L’aprirsi di Dio e il suo inviare il Verbo fatto carne, ci colloca nell’impossibilità di disinteressarci della redenzione; domanda che ammettiamo i nostri peccati e cadiamo in ginocchio per lasciarci perdonare e per lasciarci trasformare nella vita divina, nuova e sorprendente.

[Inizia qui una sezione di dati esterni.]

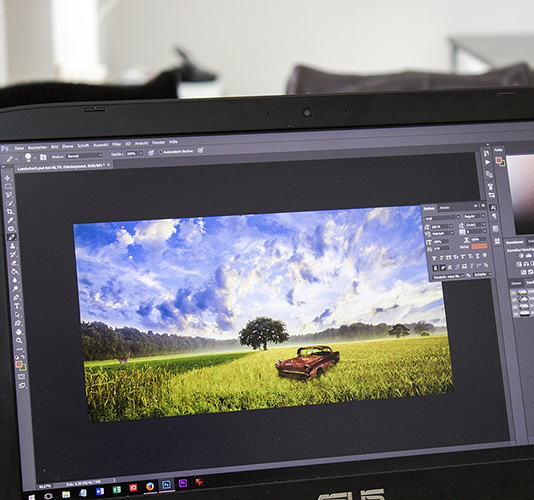Screen dimensions: 534x500
Task: Choose the Type text tool
Action: pos(17,306)
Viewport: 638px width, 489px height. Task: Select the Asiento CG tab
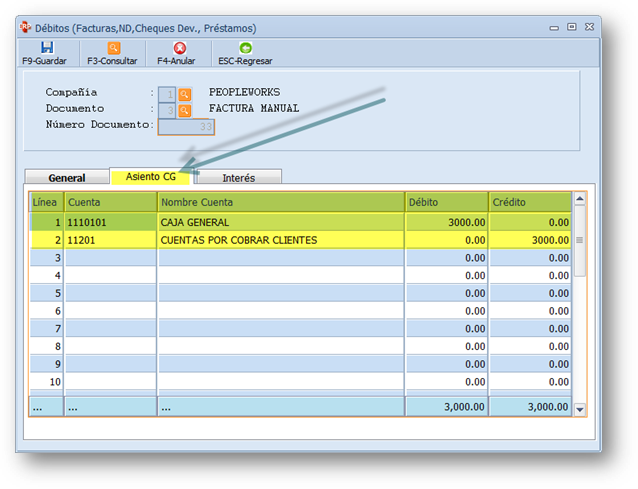151,177
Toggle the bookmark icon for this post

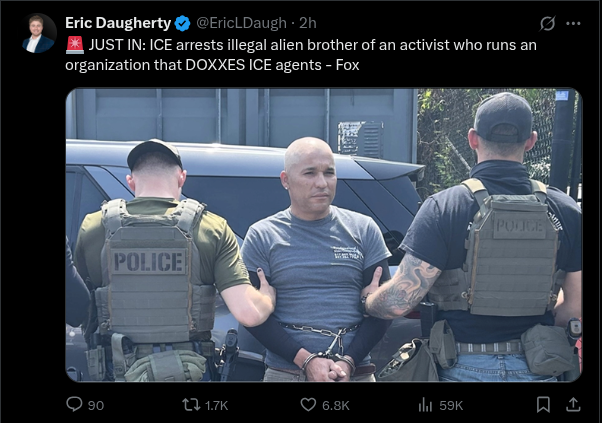tap(543, 405)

L’uomo di oggi, accanito contro una salvezza che viene dall’esterno e imbozzolato nella sua affannosa solitudine, deve trovare il coraggio di smettere questi atteggia­menti, e guardarsi dentro, e darsi del “tu”: e consentire che Dio gli guardi dentro e gli dia del “tu”. Allora insorge una personalità inedita che spazza via le convenien­ze, le meschinità eleganti e le idee bislacche del tempo in cui viviamo. Allora emerge l’uomo libero, fatto a immagine di Dio, orientato a divenire ciò che è: capace di pensiero critico, di amore vero, di solidarietà e di impegno per “i cieli nuovi e la terra nuova” che questo Bimbo, nato a Betlem, inizia a far brillare.